Christians often “bag” the media when they sideline faith, so here’s a shoutout to ESPN’s Dan Orlovsky who prayed for the injured US footballer Damar Hamlin live on the major sports network.
“This is a little bit different. I’ve heard it all day. ‘Thoughts and prayers,’” Orlovsky began. “Maybe this is not the right thing to do but it’s just on my heart that I wanna pray for Damar Hamlin right now. I’m gonna do it out loud, I’m gonna close my eyes, I’m gonna bow my head and I’m just gonna pray for him.
““God, we come to you in these moments that we don’t understand, that are hard, because we believe that you’re God and coming to you and praying to you has impact. We’re sad, we’re angry, we want answers, but some things are unanswerable. We just want to pray, truly come to you and pray for strength for Damar, for healing for Damar, for comfort for Damar, to be with his family, to give him peace.
““If we didn’t believe that prayer didn’t work we wouldn’t ask this of you God. I believe in prayer. We believe in prayer. We lift up Damar Hamlin’s name in your name. Amen.”
Orlovsky’s two co-hosts joined in saying amen.
The New York Times Ruth Graham pointed out that a prayer circle – common at the end of American football games – formed after Hamlin went into cardiac arrest during the game between the Buffalo Bills (his team) and the Cincinnati Bengals.
“As the ambulance carrying the injured Buffalo Bills player Damar Hamlin rolled slowly off the field in Cincinnati Monday night, a huddle of players and team staff knelt in a massive yet intimate circle on the field,” Graham wrote. “They bowed their heads, some placing hands on each other’s shoulders and others with tears streaming down their faces, in a moment of spontaneous prayer led by the team’s chaplain, Len Vanden Bos. The hushed crowd at Paycor Stadium burst into applause as the players knelt and again as they rose.”
Her story explored the deep connection between Christianity and that particular football code.

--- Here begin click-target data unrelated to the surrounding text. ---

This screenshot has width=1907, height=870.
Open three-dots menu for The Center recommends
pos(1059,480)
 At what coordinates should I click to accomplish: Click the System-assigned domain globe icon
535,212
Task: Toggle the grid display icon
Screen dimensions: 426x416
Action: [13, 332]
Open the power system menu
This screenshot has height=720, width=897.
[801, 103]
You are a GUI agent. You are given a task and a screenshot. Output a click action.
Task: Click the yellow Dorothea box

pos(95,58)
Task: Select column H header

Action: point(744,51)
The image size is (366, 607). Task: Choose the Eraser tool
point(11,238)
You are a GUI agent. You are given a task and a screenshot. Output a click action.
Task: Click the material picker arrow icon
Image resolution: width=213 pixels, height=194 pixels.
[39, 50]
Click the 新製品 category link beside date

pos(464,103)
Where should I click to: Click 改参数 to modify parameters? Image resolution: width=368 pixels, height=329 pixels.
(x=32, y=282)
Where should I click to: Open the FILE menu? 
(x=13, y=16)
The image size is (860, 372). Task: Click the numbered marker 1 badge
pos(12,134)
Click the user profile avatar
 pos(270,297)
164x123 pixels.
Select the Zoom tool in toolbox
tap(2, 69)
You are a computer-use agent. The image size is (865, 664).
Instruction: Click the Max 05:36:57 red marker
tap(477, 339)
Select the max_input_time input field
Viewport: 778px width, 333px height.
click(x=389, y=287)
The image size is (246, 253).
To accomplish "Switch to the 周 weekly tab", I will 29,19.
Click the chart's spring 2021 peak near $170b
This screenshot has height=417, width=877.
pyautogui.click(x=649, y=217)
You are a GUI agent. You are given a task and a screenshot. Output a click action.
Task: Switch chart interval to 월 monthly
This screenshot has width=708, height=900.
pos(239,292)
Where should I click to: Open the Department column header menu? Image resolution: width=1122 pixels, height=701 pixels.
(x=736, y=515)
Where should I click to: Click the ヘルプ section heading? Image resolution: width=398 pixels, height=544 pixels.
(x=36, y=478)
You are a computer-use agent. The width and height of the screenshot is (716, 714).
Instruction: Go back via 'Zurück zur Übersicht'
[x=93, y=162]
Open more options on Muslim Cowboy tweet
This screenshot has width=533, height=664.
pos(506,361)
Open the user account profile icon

The closest we come to that in Australian is the Pacifica players in the NRL.
Graham quotes an expert from Baylor University, a Baptist institution. “It’s an example of seeing in public a Christian subculture that’s been embedded in the N.F.L. for four decades,” said Paul Putz, assistant director of the Faith & Sports Institute at Baylor University. “Since the 1970s, it’s had almost like its own church.”
As with top level teams in Australia, NFL teams have chaplains, usually evangelical Christians.
Joseph Kennedy a high school coach lost his job at Bremerton, Washington State, for praying on the field at the end of each game, but won a landmark Supreme Court case last year. The Court ruled that Kennedy was free to pray publicly. “”We are aware of no historically sound understanding of the Establishment Clause that begins to ‘(make) it necessary for government to be hostile to religion’ in this way,” wrote Associate Justice Neil Gorsuch in the court’s majority opinion.